GLM is actually connected to the Kernel method in machine learning society.

One key success of GLM is that, the “linearity” of the model is:

“linear to model parameters”.

not to confuse with :

“linear to input variable”.

Example 1.

The input variable is in 2D dimensional space, denoted as (x1,x2). We have a data set D size of N, { d1, d2, …, dN}. Now for a simple GLM, we can set up a model like this:

Y = (1 ; X) * w + e;

where (1 ; X) contains all data points with a 1 vector augmented on the left, a trick to simplify the w model parameters : w = [w0; w1, … w2].

Trivially this model can be solve by generalized inverse. Therefore we get the w* optimal model parameters.

Example 2.

Same notation as above, but this time we are playing with more a sophisticated GLM model: with a polynomial fitting in GLM.

You might say, “Hey hold on for a second! Polynomial is no more linear! You are still using G-Linear-M, right?”.

Good catch. Yes we are still using GLM, but using the “kernel trick” !

Say we are using 2nd order polynomial, then basically we are constructing a new “feature space” from the original space (x1, x2).
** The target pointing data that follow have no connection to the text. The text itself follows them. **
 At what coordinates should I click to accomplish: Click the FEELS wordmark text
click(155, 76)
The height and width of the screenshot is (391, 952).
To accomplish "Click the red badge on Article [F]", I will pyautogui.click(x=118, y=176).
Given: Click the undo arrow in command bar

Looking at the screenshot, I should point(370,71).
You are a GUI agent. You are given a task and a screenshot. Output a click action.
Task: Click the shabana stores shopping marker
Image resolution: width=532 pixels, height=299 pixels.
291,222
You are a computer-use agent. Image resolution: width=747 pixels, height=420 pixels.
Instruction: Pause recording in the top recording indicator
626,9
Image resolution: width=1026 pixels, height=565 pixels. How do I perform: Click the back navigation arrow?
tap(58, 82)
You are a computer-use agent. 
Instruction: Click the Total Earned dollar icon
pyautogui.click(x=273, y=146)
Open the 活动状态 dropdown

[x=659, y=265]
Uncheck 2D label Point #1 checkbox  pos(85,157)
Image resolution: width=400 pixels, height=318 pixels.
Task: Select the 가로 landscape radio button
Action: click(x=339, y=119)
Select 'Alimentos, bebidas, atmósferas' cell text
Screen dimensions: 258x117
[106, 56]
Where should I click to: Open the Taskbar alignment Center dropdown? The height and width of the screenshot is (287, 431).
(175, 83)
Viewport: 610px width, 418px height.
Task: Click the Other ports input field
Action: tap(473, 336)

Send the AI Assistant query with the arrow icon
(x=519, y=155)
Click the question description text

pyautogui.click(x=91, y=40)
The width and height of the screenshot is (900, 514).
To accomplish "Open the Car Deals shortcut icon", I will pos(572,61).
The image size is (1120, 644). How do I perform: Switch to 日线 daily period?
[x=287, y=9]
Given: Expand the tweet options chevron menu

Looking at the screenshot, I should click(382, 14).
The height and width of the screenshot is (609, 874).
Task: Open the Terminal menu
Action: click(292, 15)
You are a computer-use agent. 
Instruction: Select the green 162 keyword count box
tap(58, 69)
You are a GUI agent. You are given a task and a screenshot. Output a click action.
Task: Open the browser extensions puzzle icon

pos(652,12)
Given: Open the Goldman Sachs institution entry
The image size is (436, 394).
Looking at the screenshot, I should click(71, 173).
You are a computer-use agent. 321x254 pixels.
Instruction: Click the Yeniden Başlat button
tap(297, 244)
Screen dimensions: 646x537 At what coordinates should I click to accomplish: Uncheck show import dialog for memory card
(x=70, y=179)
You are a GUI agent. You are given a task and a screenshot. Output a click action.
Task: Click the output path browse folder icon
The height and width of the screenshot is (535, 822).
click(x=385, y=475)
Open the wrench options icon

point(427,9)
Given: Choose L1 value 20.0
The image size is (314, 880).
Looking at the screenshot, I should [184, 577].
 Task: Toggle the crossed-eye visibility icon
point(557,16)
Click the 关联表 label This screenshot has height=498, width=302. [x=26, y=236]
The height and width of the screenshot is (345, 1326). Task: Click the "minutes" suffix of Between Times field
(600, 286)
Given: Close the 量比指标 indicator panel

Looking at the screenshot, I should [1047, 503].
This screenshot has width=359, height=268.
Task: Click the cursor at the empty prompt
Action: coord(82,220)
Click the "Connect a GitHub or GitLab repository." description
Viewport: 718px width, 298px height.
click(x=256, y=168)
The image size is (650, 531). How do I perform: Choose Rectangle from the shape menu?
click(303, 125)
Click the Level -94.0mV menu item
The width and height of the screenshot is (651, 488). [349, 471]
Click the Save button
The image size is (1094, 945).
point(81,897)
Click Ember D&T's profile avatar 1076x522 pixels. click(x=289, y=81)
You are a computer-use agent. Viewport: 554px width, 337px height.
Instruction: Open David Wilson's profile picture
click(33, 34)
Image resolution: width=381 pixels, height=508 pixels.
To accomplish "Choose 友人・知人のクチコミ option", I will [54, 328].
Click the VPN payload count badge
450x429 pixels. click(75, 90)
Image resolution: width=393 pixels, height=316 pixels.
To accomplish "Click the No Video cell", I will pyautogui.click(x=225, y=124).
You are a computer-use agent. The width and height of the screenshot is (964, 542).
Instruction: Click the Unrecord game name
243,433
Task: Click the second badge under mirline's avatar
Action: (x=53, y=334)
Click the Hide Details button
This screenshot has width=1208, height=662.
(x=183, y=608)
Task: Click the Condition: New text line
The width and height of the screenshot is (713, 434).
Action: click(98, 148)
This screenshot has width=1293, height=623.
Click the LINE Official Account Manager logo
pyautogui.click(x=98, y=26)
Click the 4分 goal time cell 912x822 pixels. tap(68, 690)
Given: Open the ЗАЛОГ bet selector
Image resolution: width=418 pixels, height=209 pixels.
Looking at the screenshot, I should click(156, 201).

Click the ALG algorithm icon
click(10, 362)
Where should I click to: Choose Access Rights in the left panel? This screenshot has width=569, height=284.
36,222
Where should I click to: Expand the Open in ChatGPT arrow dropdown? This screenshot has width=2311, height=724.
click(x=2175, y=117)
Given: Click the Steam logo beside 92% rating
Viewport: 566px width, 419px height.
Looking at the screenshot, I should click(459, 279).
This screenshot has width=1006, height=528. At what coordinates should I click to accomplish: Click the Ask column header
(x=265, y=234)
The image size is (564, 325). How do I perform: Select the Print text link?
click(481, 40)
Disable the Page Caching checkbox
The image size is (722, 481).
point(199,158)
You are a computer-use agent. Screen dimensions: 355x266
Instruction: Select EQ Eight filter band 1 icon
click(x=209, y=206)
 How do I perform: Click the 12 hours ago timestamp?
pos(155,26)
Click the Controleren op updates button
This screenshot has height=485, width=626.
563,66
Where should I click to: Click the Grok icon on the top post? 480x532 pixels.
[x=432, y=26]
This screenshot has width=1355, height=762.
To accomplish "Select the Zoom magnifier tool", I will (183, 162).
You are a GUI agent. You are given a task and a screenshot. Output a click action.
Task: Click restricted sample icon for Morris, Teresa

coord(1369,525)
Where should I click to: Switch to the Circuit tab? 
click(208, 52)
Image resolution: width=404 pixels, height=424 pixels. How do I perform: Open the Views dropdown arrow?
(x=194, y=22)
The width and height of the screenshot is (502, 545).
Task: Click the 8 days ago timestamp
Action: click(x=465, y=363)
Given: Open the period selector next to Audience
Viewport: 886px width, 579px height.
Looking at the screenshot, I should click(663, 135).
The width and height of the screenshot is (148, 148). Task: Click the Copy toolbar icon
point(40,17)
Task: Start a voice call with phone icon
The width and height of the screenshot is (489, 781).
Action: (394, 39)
Now it’s (x1^2, x1*x2, x2^2).

Hmm.. technically, now for each data point di=[di.x1, di.x2], you compute its new coordinate in the new feature space, then leading to this:

di_new = [(di.x1)^2 , di.x1*di.x2, (di.x1)^2].

The GLM is now:

Y = [1; Z]*wz + e;

Z is a 3D space mapping of the original 2D input space; Model parameters wz = [wz0; wz1; wz2; wz3].

See? the new model is still “linear” to the parameter, but “non-linear” to the input variables!

That’s why GLM is quite successful and powerful!